Suggested Reading:
Chapter 5-7 of Kernighan, B. & Pike, R. (1999). The practice of programming. Reading, MA: Addison-Wesley. Though the authors use C language code snippets, much of the advice about debugging, testing, and performance tuning is useful. (pdf)
The concepts in this section are taken from the book linked above, and will be illustrated with a high level language (Python) for readability.
Some features, like dynamic typing, offer trade-offs in performance.
Debugging
There are several strategies to efficiently debug code. The best way to reduce bugs is prevention - testing functionality before production by proactively trying to break the program. Once you discover there are bugs, you need to figure out how to react to it by narrowing down the inspection area, such as specific lines of code, adding more checks before execution, watching the program flow.
Debugging Approaches
- Understand error messages (during build time) - Debugging at build-time is easier than debugging at run time only if you understand the error message. Sometimes the line number is an approximation, the compiler might not flag the real error. When reviewing code you’ll soon realize that taking the time to properly indent and format each line such as missing semicolons speeds up the review.
- Think before writing code - try explaining the code aloud as a sanity check
- Look for common bugs
- Divide and conquer - a trial and error process of finding the smallest subset of code that illustrates the bug and incrementally add more lines of code to test
- Add more internal tests - validating parameters and checking invariants can eliminate excessive headaches
- Display output at critical spots
- Use a debugger - alternative to displaying output (see debugging tools section)
- Focus on recent changes - keep testing as you add new code.

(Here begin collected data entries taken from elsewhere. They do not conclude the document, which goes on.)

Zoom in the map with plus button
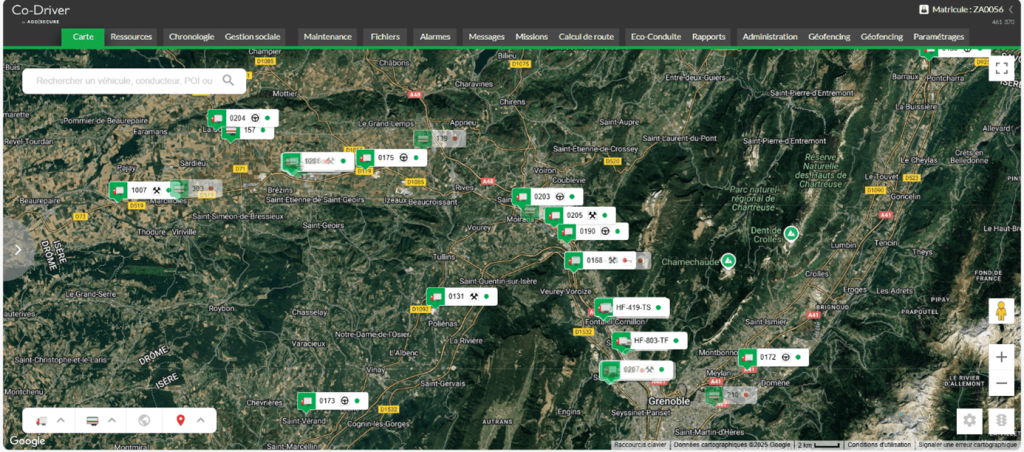This screenshot has height=452, width=1024. 1001,355
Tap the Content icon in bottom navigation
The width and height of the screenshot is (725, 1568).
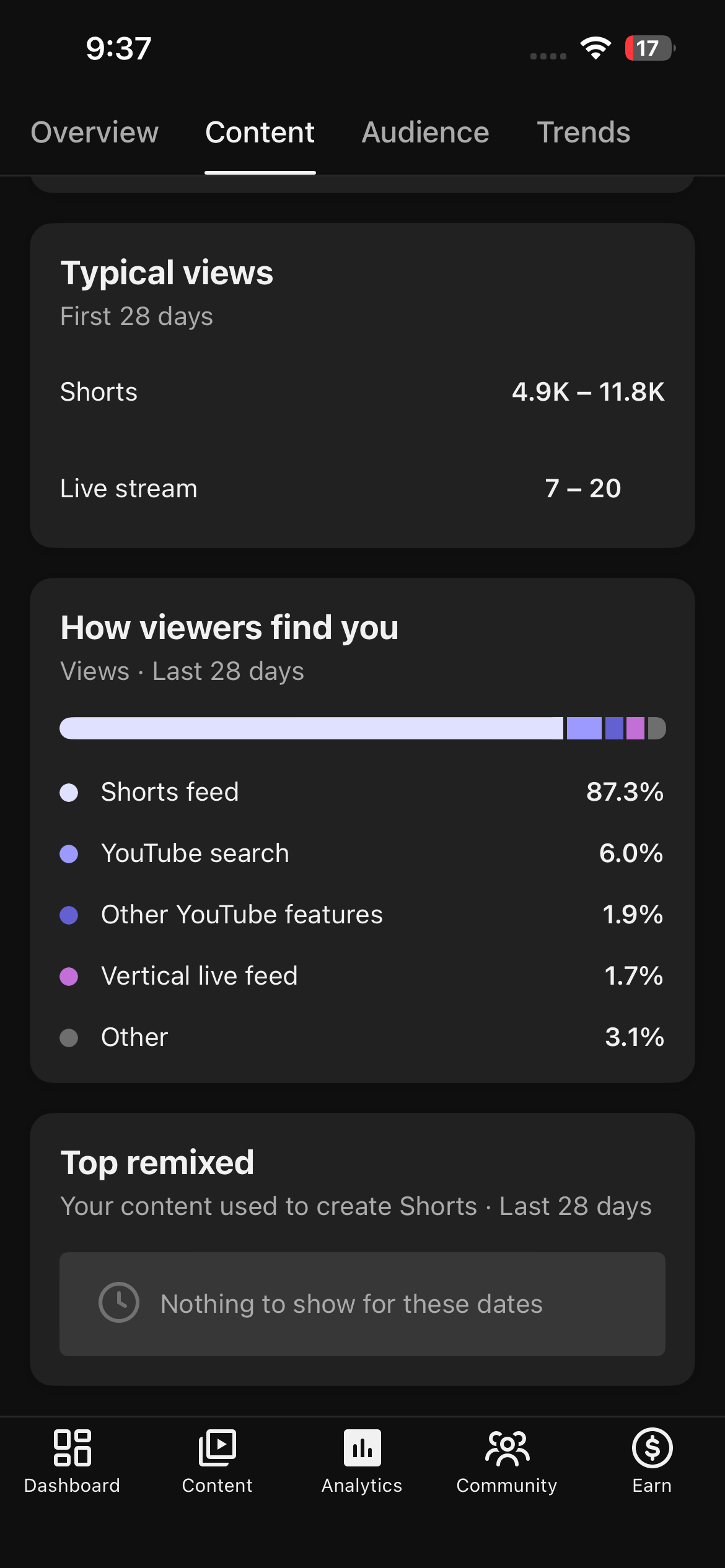click(217, 1447)
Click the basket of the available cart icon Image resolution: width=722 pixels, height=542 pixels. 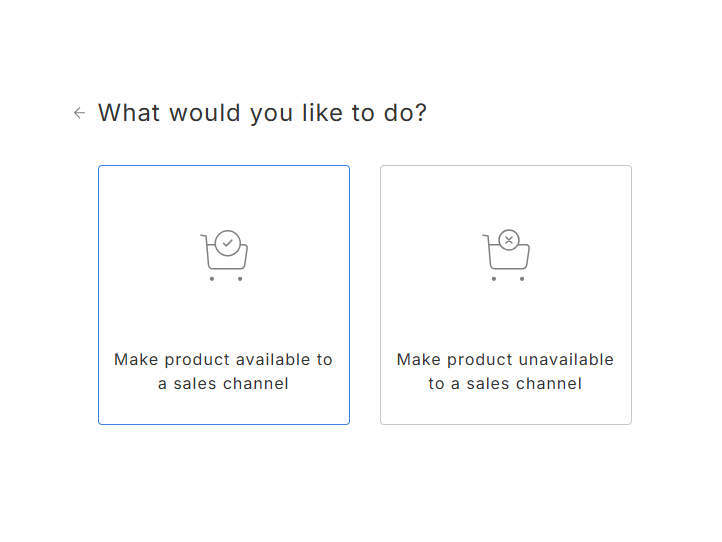(227, 257)
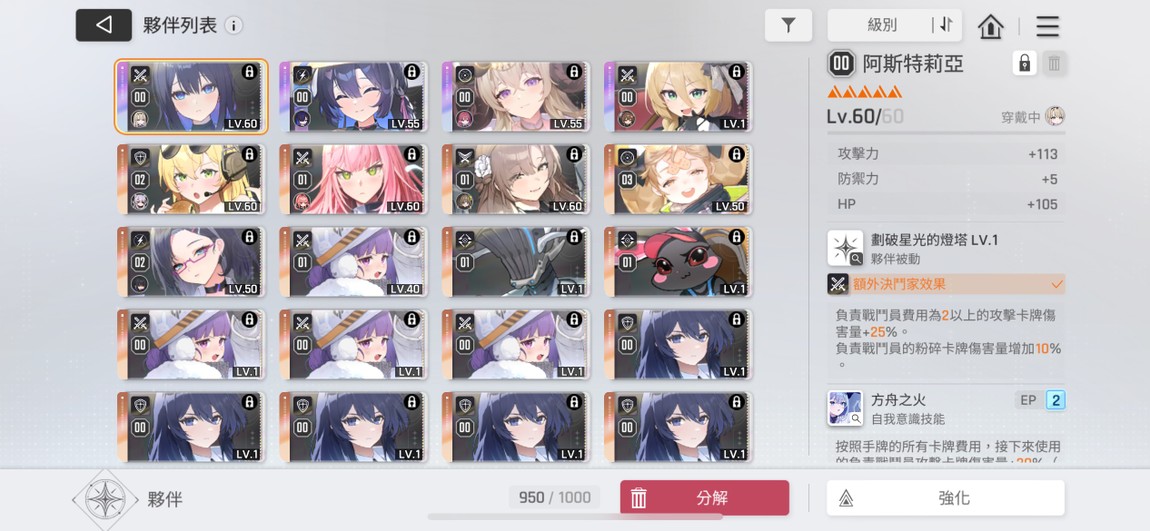Open the 級別 sort dropdown
The width and height of the screenshot is (1150, 531).
[882, 25]
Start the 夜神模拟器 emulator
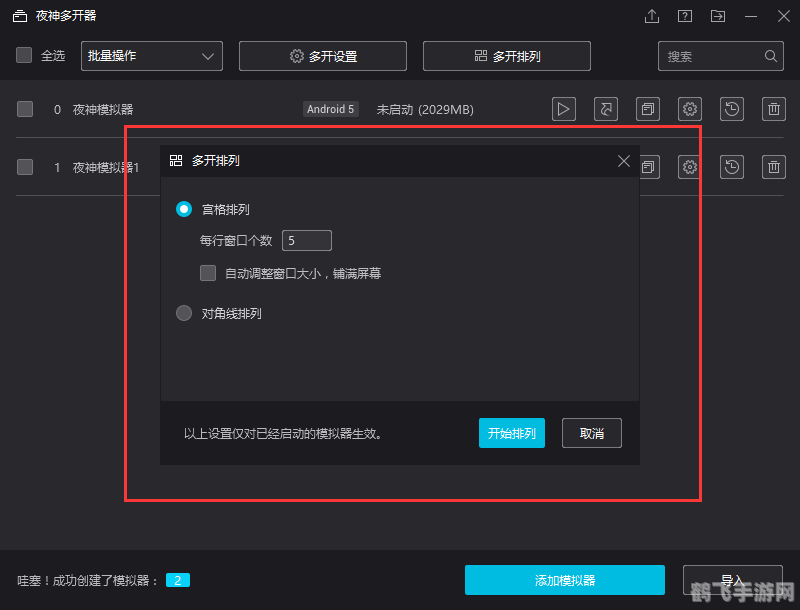Screen dimensions: 800x610 click(563, 109)
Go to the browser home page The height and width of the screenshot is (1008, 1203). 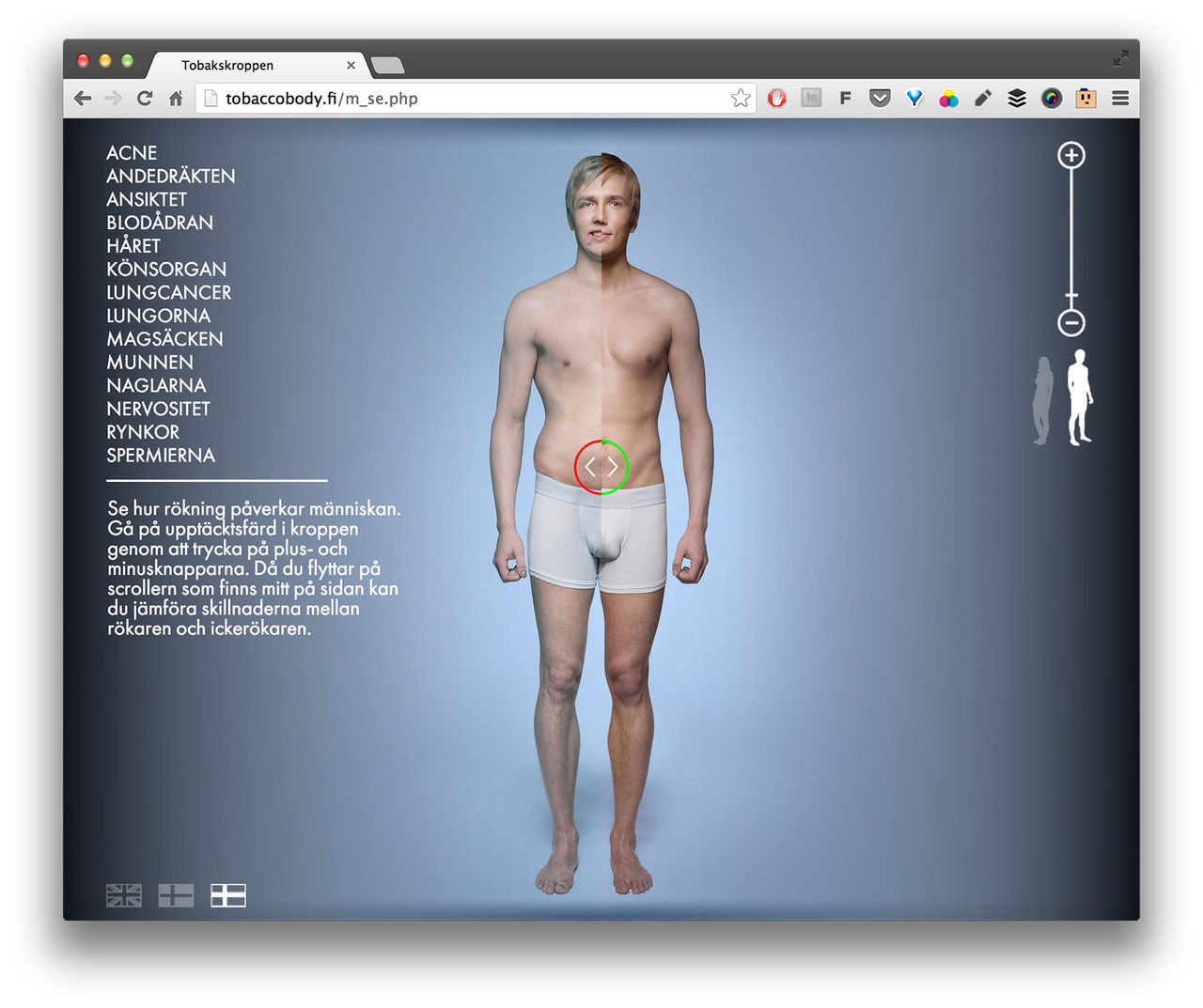pyautogui.click(x=176, y=99)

Version control can be helpful with this approach
Debugging Tools
The Python Debugger pdb is a module that supports setting conditional breakpoints and single stepping at the source line level, inspection of stack frames. Gdb is a debugger for C (and C++) so it won’t be covered in this class.
Assertions are a way for you to perform internal self-checks with your Python code. The assert keyword lets you test if a condition in your code returns True. if it passes the program will keep running without explicit feedback. If not, then the program will raise an assertion error. https://wiki.python.org/moin/UsingAssertionsEffectively
Testing
Testing code can be of various techniques and forms. Programmers working on the code should test all statements, logic, and boundaries and conduct white-box testing. Black box testing is that of not knowing the code design and checking inputs and outputs.
External Testing: Designing data to test your program
- Statement testing - each statement in a program should be executed at least once during program testing
- Logic/Path testing - each logical path through the program is tested
- Boundary testing - a technique of using input values at, just below, and just above the defined limits of an input domain in addition to input values causing outputs to be at, just below, and just above the defined limits of an output domain.
- Stress testing - evaluating a system or component at or beyond the limits of its specified requirements in respect to quantity of data and variety of data.
Internal Testing: Designing your program to test itself
- Validating parameters - make sure values of parameters are valid (commonly using the assert function)
- Checking invariants - checking aspects of data structures that should not vary (perhaps null or 1 element in the data structures)
- Checking function return values
- Changing code temporarily - generate artificial boundary or stress test
- Leaving testing code intact
General Testing Strategies
- *Automate the tests
- Test incrementally - test as you compose new code, making sure that after a fix previously working code is not broken (rerun all tests)
- Bug-driven testing could be reactive where you find a code and you create a test case that catches it. OR, you can proactively do fault injection with intentionally injecting a bug to ensure testing mechanism catches it.
Profiling
In software engineering, software profiling is a form of program analysis that measures time or space usage to aid program optimization. Various techniques can help you answer questions such as how slow is my program? Where is my program slow? How can I make my program run faster? With less memory?
Measuring time efficiency
- Timing studies with something like time
- Gather statistics about program execution
- Big (O) analysis of data structures or algorithms
Improving memory efficiency comes down to thinking more about the storage of data. Perhaps you can select a smaller data type such as short instead of int as it takes up fewer bits. Or you might try to determine a linked list length by traversing nodes instead of storing node count.